BEGIN AVAILABLE DATA
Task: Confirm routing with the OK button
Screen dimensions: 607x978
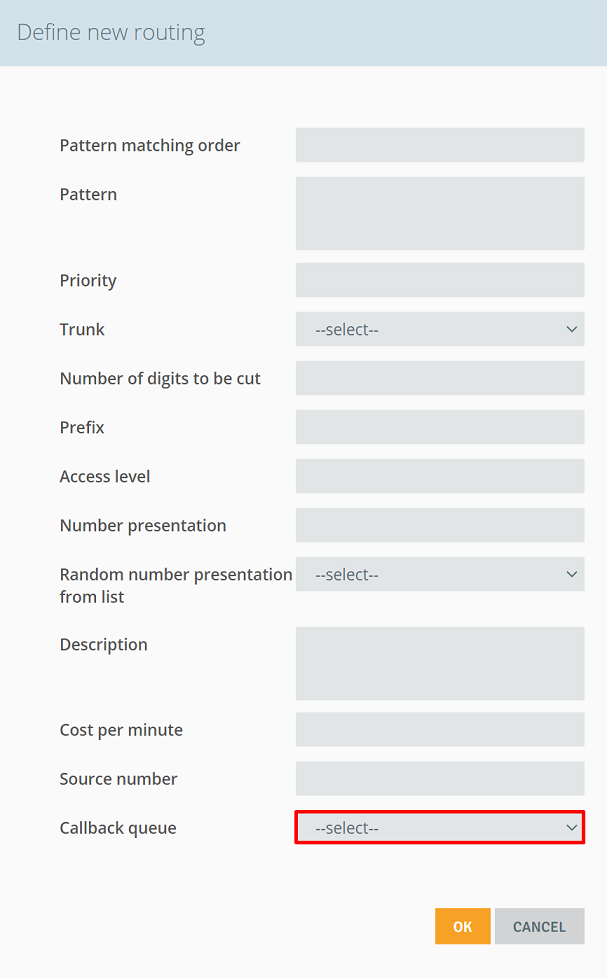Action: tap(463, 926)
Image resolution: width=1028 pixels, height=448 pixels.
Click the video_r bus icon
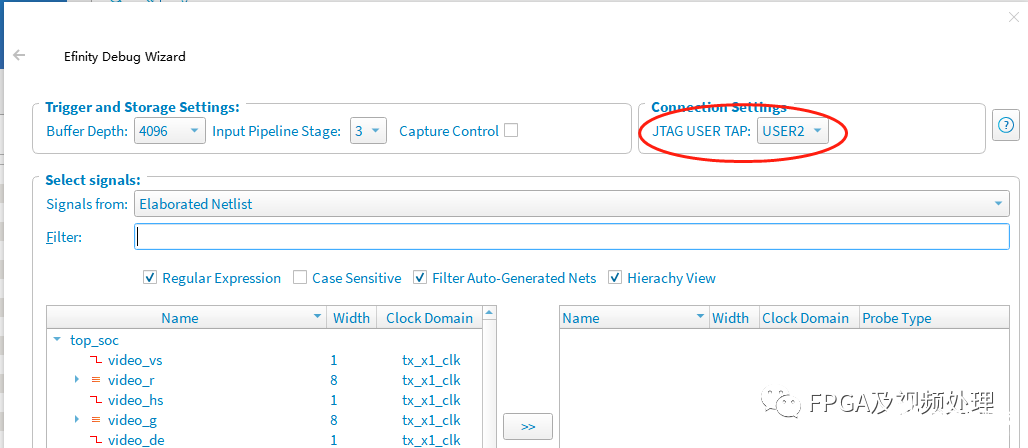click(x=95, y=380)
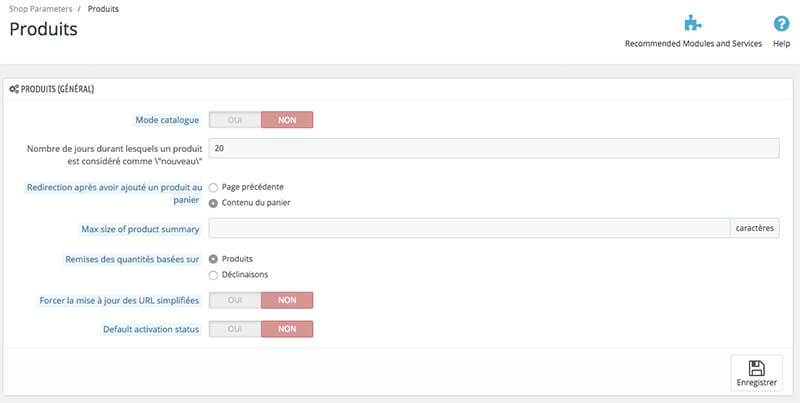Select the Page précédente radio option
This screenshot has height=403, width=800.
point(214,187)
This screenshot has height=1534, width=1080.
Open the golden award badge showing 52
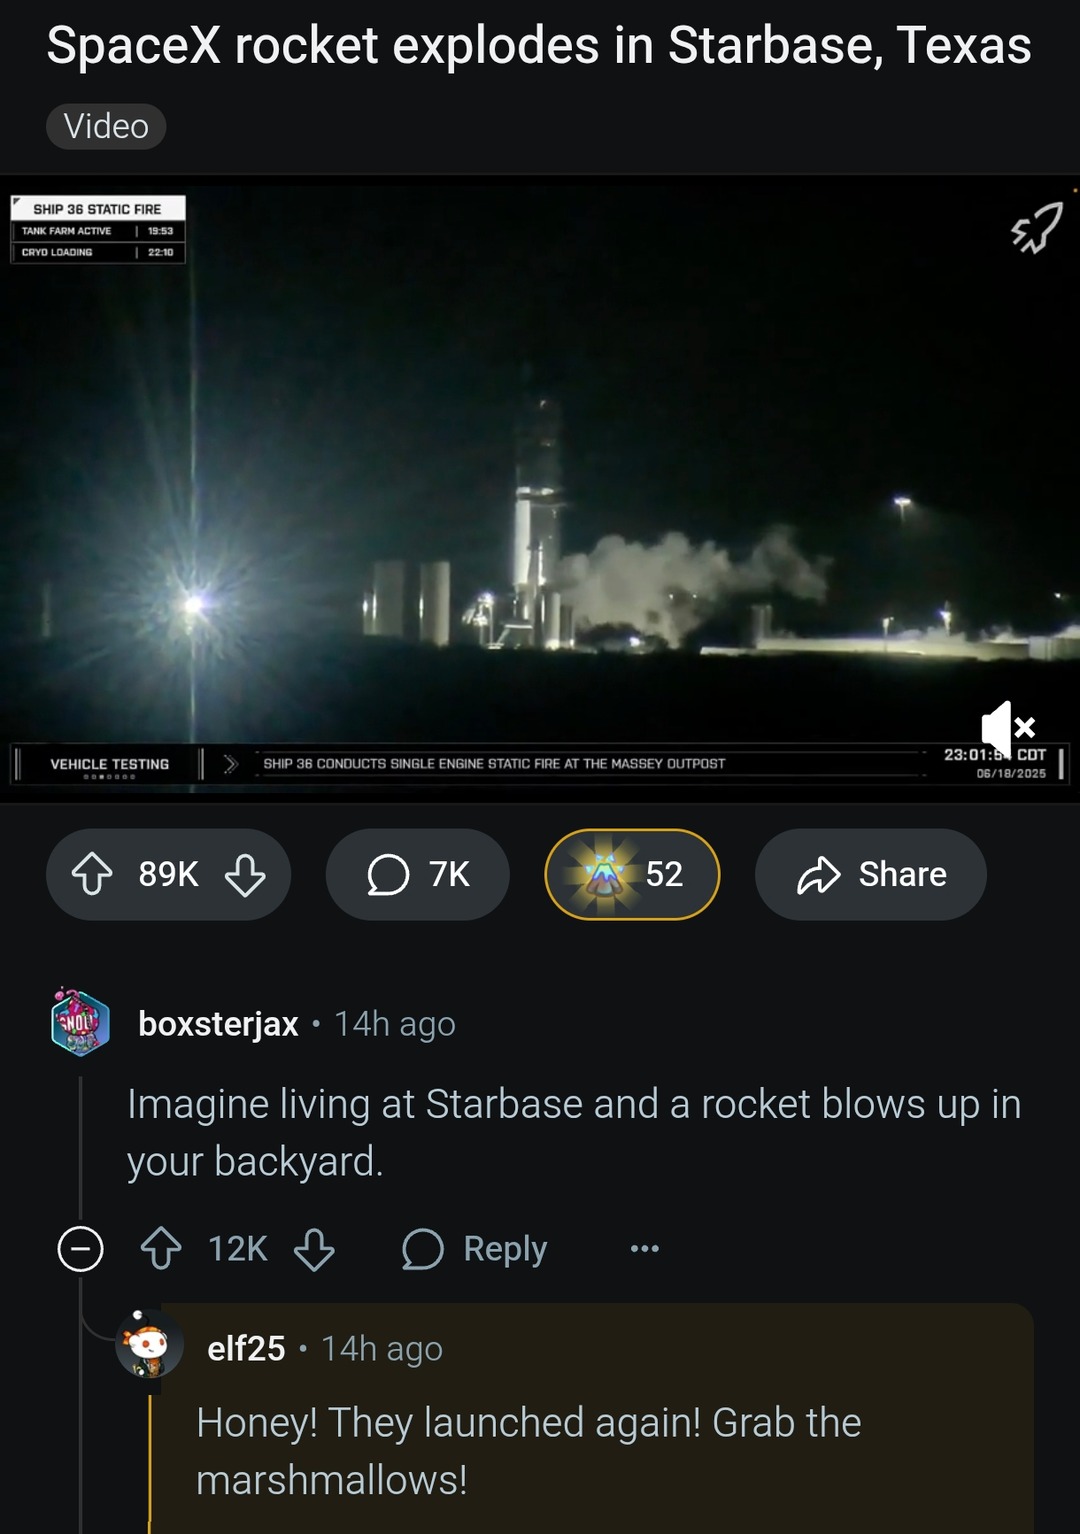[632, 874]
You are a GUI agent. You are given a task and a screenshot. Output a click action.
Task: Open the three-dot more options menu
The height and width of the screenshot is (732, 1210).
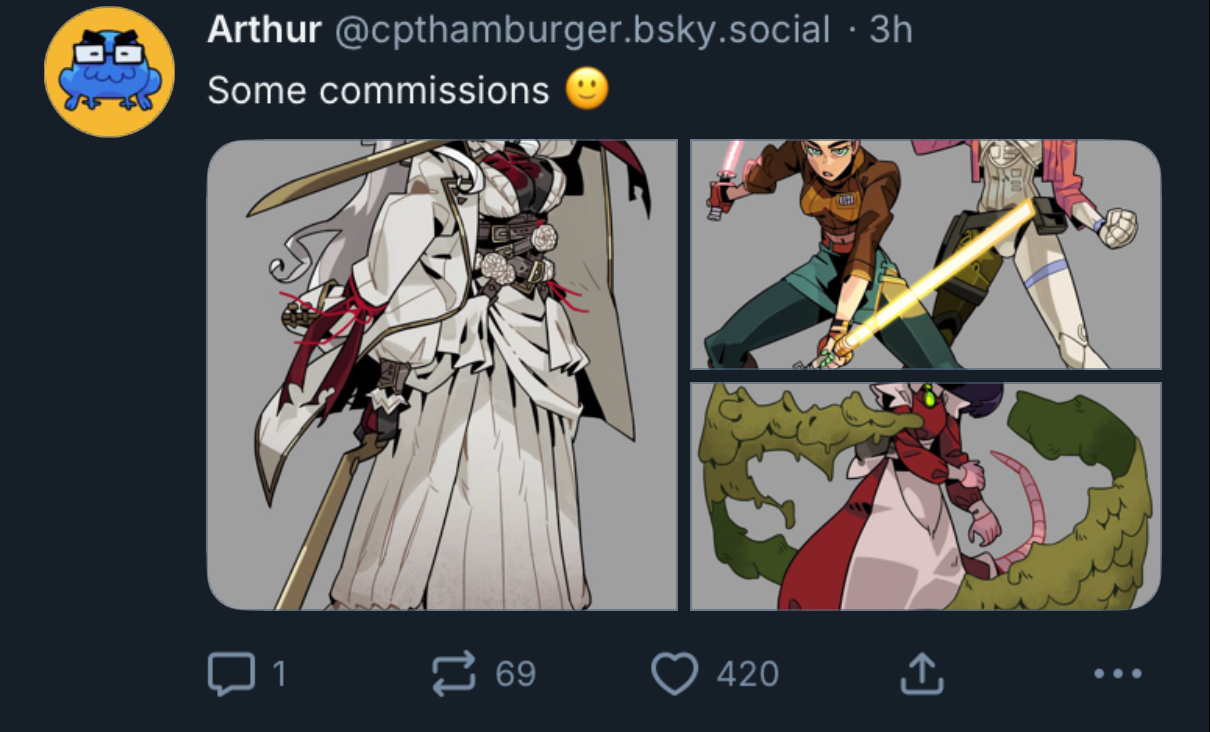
END AVAILABLE DATA
**TASK DIRECTIONS:** Write out exactly, please, the lines that start at the one containing "Screen dimensions: 607x978" and run through the final line of the entries, both included, leaving pictures out.

**ANSWER AREA:**
Screen dimensions: 607x978
Action: tap(463, 926)
Image resolution: width=1028 pixels, height=448 pixels.
Click the video_r bus icon
click(x=95, y=380)
Select the Page précédente radio option
This screenshot has height=403, width=800.
point(214,187)
This screenshot has height=1534, width=1080.
Open the golden award badge showing 52
[632, 874]
You are a GUI agent. You are given a task and a screenshot. Output a click action.
Task: Open the three-dot more options menu
The height and width of the screenshot is (732, 1210).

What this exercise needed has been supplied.